Two basic principles are involved in answering this question:
- Eating foods that are compatible with your constitutional nature, your “prakriti.” (February’s Ayurveda column called “What’s my Type”, described how to determine your constitution). We’ll come back to eating for your body type in a few minutes.
- Understand your digestive process. A strong digestive power (called agni) is essential to staying healthy according to Ayurveda. How to assess your agni? Some of the things to look for are a healthy appetite, signs of indigestion, and regular bowel movements.
A good appetite means you are eager to eat when food is ready. Be aware that a low appetite is a signal to eat less at the next meal. Signs of indigestion include burping, bloating and flatulence. These indicate that the food is not being digested properly.
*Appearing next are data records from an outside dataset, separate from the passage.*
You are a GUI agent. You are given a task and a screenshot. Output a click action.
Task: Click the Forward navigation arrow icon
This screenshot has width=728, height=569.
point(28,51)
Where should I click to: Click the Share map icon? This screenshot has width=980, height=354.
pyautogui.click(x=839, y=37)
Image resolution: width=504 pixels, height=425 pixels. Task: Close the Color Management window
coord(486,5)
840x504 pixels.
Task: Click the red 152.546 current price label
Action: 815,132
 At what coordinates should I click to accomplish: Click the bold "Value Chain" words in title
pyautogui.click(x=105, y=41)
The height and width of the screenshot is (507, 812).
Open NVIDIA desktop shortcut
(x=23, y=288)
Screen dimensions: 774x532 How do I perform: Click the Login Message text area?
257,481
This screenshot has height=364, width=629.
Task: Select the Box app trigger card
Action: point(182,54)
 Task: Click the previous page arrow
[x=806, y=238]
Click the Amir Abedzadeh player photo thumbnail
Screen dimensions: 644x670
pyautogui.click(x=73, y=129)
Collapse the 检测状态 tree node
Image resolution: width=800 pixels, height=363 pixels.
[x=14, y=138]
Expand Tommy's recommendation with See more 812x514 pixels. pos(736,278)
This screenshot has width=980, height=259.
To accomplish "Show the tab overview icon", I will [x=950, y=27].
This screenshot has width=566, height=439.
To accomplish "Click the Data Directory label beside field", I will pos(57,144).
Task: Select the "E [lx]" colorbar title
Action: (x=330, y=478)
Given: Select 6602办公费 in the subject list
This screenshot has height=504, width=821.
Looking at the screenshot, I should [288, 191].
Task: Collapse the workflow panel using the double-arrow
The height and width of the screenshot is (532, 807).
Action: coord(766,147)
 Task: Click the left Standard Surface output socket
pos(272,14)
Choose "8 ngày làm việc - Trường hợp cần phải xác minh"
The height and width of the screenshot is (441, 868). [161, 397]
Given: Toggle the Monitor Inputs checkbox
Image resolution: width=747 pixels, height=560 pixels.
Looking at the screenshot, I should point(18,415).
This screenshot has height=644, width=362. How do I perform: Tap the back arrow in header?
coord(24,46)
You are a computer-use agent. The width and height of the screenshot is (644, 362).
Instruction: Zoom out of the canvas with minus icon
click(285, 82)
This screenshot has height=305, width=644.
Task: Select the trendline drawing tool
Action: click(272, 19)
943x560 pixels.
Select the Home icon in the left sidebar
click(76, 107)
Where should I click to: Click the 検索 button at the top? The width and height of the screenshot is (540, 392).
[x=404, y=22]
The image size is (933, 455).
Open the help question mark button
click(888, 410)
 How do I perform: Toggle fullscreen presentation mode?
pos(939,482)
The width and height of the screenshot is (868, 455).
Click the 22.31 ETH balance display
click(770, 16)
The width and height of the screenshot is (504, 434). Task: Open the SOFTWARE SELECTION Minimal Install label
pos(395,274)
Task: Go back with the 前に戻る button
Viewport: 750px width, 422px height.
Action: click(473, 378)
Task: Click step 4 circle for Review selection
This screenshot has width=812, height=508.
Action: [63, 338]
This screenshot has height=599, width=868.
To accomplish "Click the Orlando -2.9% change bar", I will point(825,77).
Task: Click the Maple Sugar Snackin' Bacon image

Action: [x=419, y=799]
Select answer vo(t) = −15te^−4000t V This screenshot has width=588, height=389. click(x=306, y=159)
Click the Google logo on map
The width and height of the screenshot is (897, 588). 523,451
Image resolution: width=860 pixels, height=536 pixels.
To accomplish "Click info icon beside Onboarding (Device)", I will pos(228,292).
Regularity of bowel movements will vary among individuals, and usually means 1-2 per day. (And for some people 1 movement every 2 days may be regular).
Being aware of these signals will help us to choose what to eat on any given day. One basic principle that is helpful to me is to always wait until the bowels have moved before taking the first meal of the day.
Guidelines for Healthy Eating
These basic suggestions apply to all of us, regardless of our dosha predominance:
- Eat in peaceful surroundings. Sit quietly to eat, saying a prayer or making an offering before the first bite.
- Allow a minimum of 3 hours between meals. For vata, eating small meals every 3-4 hours is suggested; for pitta, every 4-5 hours; for kapha every 5-6 hours.
- Chew your food well. Digestion of carbohydrates begins in the mouth, so chewing properly improves both digestion and absorption.
- Eat until you are 2/3 full, allowing space for the churning of the digestive process.
- A short walk after eating will assist digestion. No vigorous exercise for at least 2 hours.
- The last meal should be taken at least 2 ½ hours before bed; the last liquid, at least 1 hour before bed.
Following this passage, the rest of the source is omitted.